■ Task goal ■
Search the listing for the word "computer". Copy every line where it is found.

.....

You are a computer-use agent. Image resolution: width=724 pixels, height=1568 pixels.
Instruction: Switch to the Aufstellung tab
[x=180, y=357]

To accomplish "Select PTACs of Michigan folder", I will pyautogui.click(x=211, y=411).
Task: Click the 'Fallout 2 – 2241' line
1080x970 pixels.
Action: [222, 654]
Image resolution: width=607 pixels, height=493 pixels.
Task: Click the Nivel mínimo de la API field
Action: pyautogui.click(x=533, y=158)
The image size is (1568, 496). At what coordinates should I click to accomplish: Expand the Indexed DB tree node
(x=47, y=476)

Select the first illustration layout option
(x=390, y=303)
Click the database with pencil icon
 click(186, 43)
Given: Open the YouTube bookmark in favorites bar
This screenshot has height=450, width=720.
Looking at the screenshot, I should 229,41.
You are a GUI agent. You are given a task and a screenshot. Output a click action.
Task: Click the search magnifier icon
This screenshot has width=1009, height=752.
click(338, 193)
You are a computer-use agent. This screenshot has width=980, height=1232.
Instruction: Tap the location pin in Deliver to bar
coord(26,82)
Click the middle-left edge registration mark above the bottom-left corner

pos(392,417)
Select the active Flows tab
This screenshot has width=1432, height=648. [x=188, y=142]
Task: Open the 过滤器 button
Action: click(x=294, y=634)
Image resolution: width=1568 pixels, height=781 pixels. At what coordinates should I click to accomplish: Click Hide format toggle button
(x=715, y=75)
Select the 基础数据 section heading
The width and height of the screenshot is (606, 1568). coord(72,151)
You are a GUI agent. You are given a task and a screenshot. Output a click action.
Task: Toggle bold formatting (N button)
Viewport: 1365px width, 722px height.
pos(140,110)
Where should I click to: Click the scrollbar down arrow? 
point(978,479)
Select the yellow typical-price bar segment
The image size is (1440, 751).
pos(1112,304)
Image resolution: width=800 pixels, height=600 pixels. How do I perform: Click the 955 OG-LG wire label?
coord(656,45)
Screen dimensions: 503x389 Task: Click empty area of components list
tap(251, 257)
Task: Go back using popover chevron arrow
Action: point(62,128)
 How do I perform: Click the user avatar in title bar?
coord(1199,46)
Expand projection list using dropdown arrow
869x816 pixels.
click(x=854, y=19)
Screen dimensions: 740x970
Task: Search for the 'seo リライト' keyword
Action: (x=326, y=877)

.....

■ Solution to this problem ■
You are a computer-use agent. Image resolution: width=724 pixels, height=1568 pixels.
You are a computer-use agent. This screenshot has width=980, height=1232.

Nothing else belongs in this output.